動物たちの王国、プライドランドを治める偉大な王、ムファサの息子であるシンバの冒険を通して、親子の絆と、生き物すべての命がつながっている“サークル・オブ・ライフ”というテーマを描く本作。オリジナル版やその舞台が、圧倒的な人気を誇る作品だけに、ファヴロー監督は「ファンを裏切らないように、アニメーション版のレガシーを大切にして制作していった」と溢れる想いを口にする。

可愛すぎる!子ども時代のシンバ
可愛すぎる!子ども時代のシンバ[c]2019 Disney Enterprises, Inc. All Rights Reserved.

今回『ライオン・キング』を手掛けた理由について「ディズニーは、過去作をたくさんリメイクしているが、すばらしい物語であれば観客も、実写、アニメーション、舞台と、いろんな形でその作品を観たいと思ってくれる。また、そこにいいメッセージがあれば、僕は次の世代にもそれを届けたいと思っている」と述べた。

CGで作成したプライドランドの中で、VRを使用して撮影を行ったという本作は、どちらかというと実写版に近いアプローチを取っていて、その方法は『ジャングル・ブック』の撮影時よりもかなりアップロードされた。「『ジャングル・ブック』はモーションキャプチャーを使用して撮影をしていたけど、そこから時間が経ち、業界も進化を遂げ、映像の仕事に携わってない素人でも使えそうな新しいテクノロジーも登場した。それを使えばきっと、ナチュラルな映像の新しい映画が作れると思ったんだ」。

シンバと交流するザズー
シンバと交流するザズー[c]2019 Disney Enterprises, Inc. All Rights Reserved.

ファヴロー監督が生みだしたのは、 “ブラックボックスシアターテクニック”という独自の撮影方法だ。全方向型のシアターで、カメラもカーテンの後ろに隠れているから、役者同士がカメラを意識することなく、演技に打ち込める。「通常、アニメーション映画の声優さんには、できるだけエネルギッシュに演じてもらうのだけど、今回はそうではなく、あくまでナチュラルにやってほしくて、そうできる環境を用意したかったんだ」。

そのシアターでは、実際に全キャスト揃っての録音がなされた。「アニメーションで描かれるキャラクターの表情は通常、声優の声を聞いて、アニメーター自身が鏡を見ながら、顔を作って動かしていきます。
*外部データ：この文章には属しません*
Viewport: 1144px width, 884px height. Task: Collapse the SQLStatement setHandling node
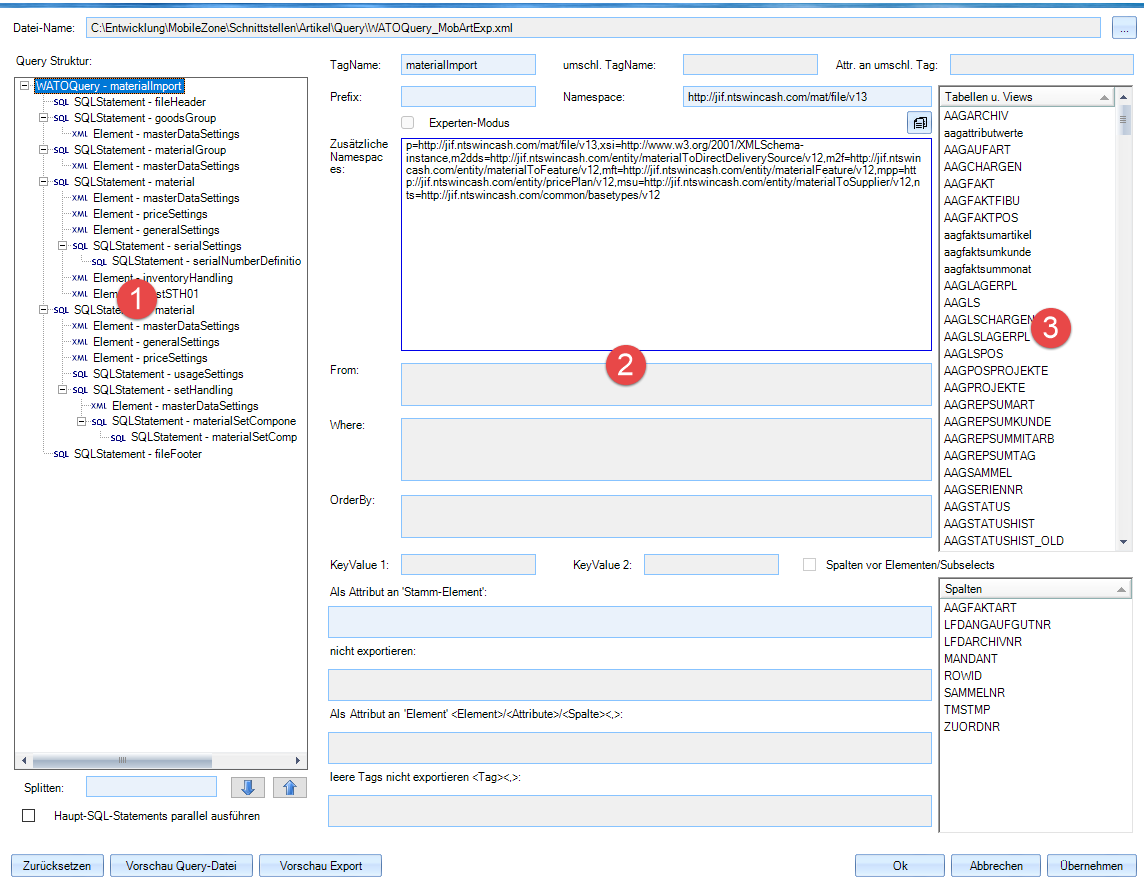62,390
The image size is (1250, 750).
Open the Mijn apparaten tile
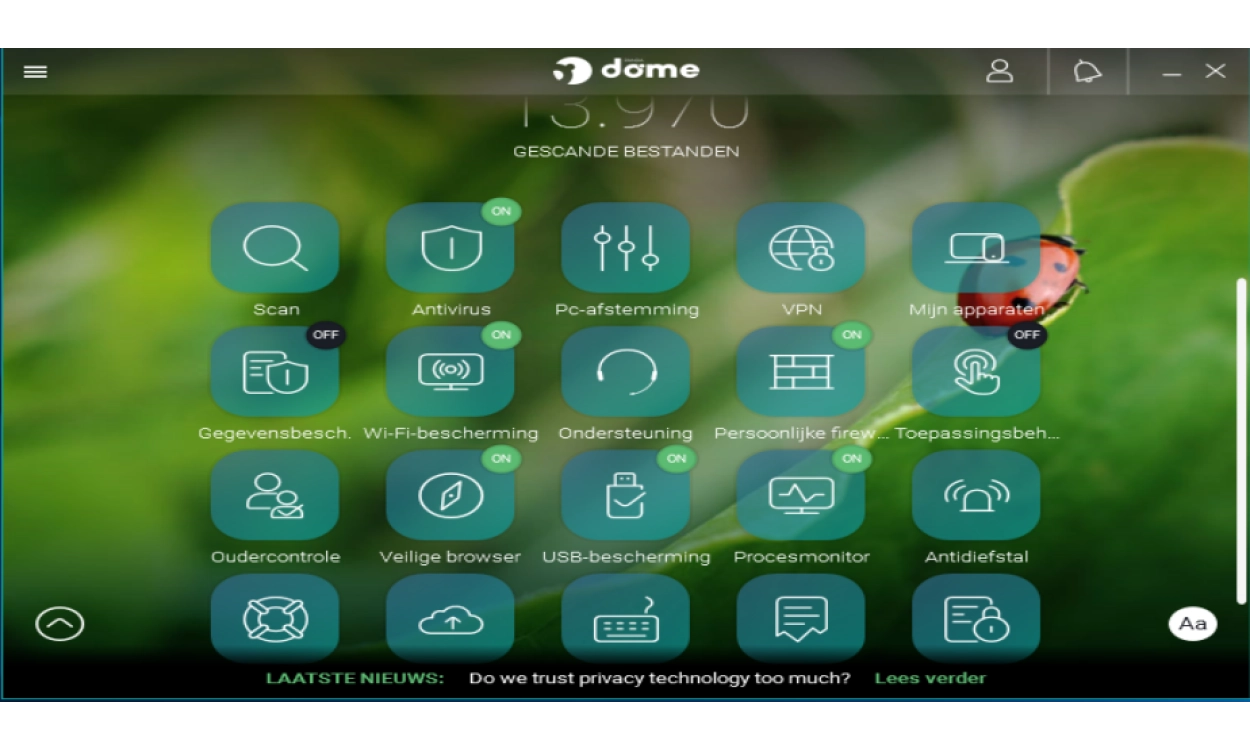[976, 248]
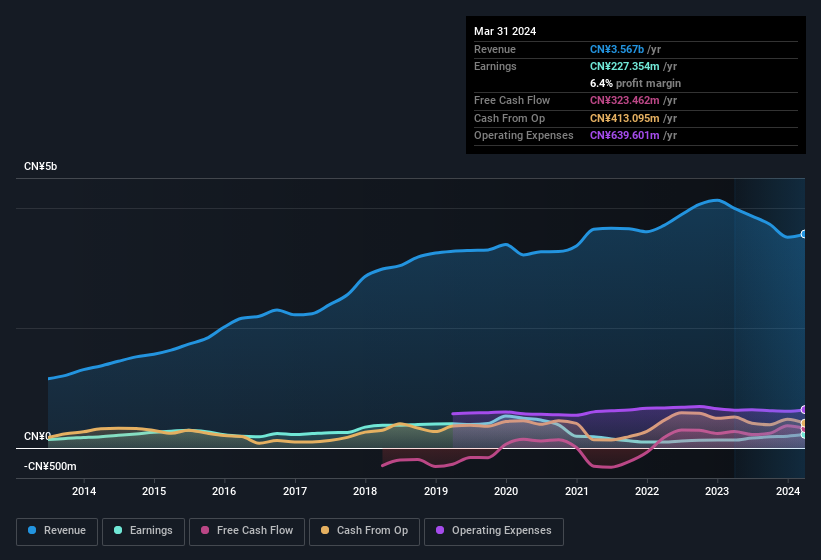Toggle the Revenue series in the legend
The width and height of the screenshot is (821, 560).
click(x=56, y=531)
ピクサーの作品ならその方法がぴったりなんだけど、今回は自然ドキュメンタリーのような実写風の映画にしたかったので、役者同士の間や、いつ目を合わせるかというタイミングなどを、すべて役者主導にしたかったんだ」。

【写真を見る】超実写版ではこうなった!シンバ、プンヴァ、ティモンが一緒に眠るシーン
【写真を見る】超実写版ではこうなった!シンバ、プンヴァ、ティモンが一緒に眠るシーン[c]2019 Disney Enterprises, Inc. All Rights Reserved.

「僕が好きな自然ドキュメンタリーのように作ることを目指したんだ」

動物たちの映像は、本物と見紛うほどリアリティが追求されているが、ストーリーはオリジナル版をそのまま継承している。たとえば、ライオンのシンバと、イボイノシシのプンヴァ、ミーアキャットのティモンたちによる種を超えた友情のドラマも健在だが、動物の生態におけるリアリティをどこまで落とし込むかというさじ加減も難しいところだった。
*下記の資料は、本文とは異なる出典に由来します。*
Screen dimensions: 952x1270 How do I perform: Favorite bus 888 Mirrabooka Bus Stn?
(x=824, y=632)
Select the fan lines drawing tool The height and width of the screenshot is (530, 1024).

「そこは監督としての選択が問われたよ。僕自身は自然界そのものがとても美しいものだとわかっているから、ドラマティックに作り込みすぎてもダメだし、動物をキャラクター化しすぎてもいけないと思っていた。アニメーションの場合はそれでいいと思うけど、今回は実写だからね。そこで僕が好きな自然ドキュメンタリーのように作ることを目指したんだ。音楽や編集がすばらしければ、きっと同じように心を動かされるし、観客もそっちに引き込まれると思った」。
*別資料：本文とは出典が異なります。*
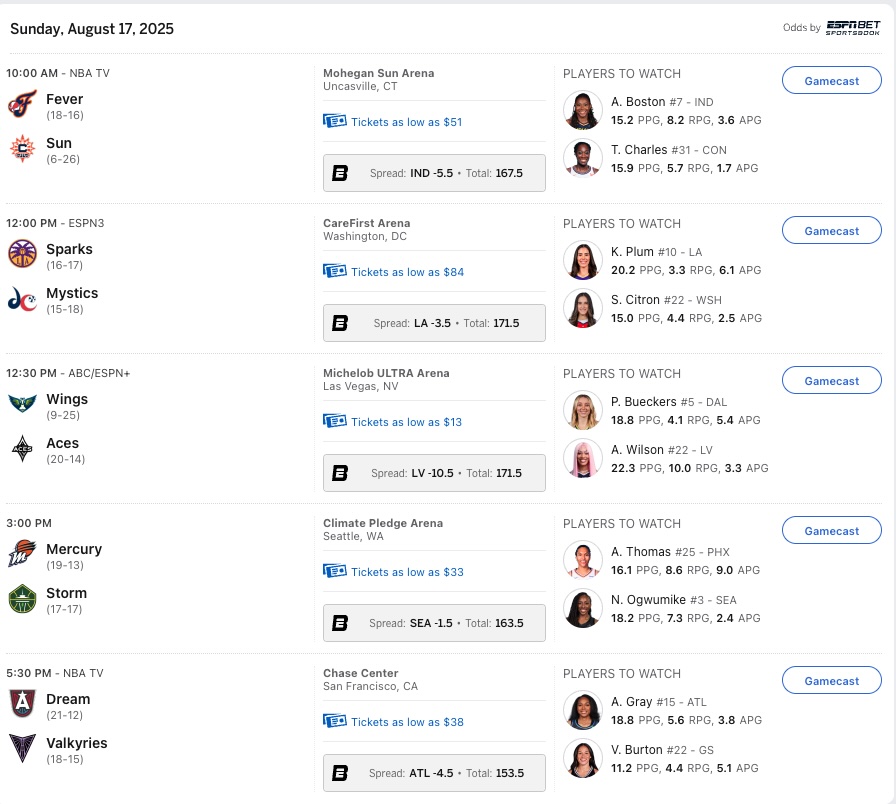Click the Dallas Wings team logo
The image size is (896, 804).
tap(22, 403)

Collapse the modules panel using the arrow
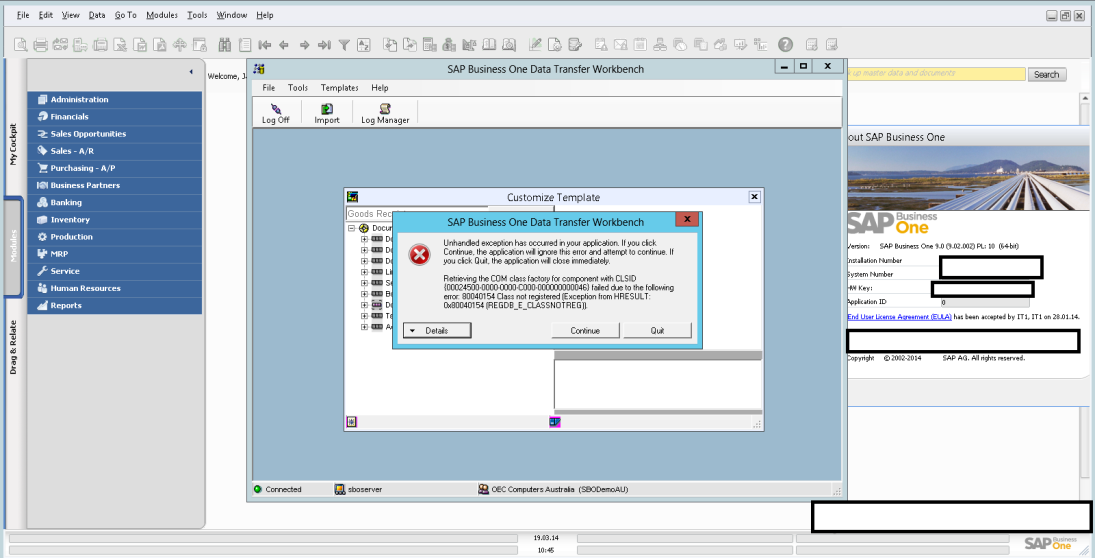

『ライオン・キング』であみ出した独自の撮影方法を語るジョン・ファヴロー監督
『ライオン・キング』であみ出した独自の撮影方法を語るジョン・ファヴロー監督

ディズニー映画のすばらしさを、ファヴロー監督はこう捉えている。「ストーリーテラーの役目とは、知恵というものを、1つの世代から次の世代へと継いでいくことじゃないかと思う。ディズニー映画の役割もそうで、もともと古くは、神話などからインスピレーションを得たものを後世へ伝えているところだ。人は子どもから大人になっていくうえで、人生においていろいろなことを経験していく。だから、その準備をしておくことも大事だとも思うんだ」。

本作の“サークル・オブ・ライフ”というテーマもそれに当たる。「それは言わば、“死生観”だと思う。子どもにとっては少しヘビーなトピックで、若いころはあまりそういうことに直面しなくていいと考える人も多いが、それを学べるような物語も必要なんじゃないかと僕は思う。僕はサークル・オブ・ライフという考え方がすごく好きだ。それは、家族だけじゃなくて、自然界のすべてが自分とつながっているという考え方で、特にこれからの世代にとってはすごく重要だと思っている。なぜなら、環境破壊が起こっていて、この先、世界がどうなっていくのかわからないから。だからムファサがシンバに言う『すべてのことがつながっている』という台詞が僕は大好きだ。シンバもいろんなことを学び、最後は自分が父になるわけだから」。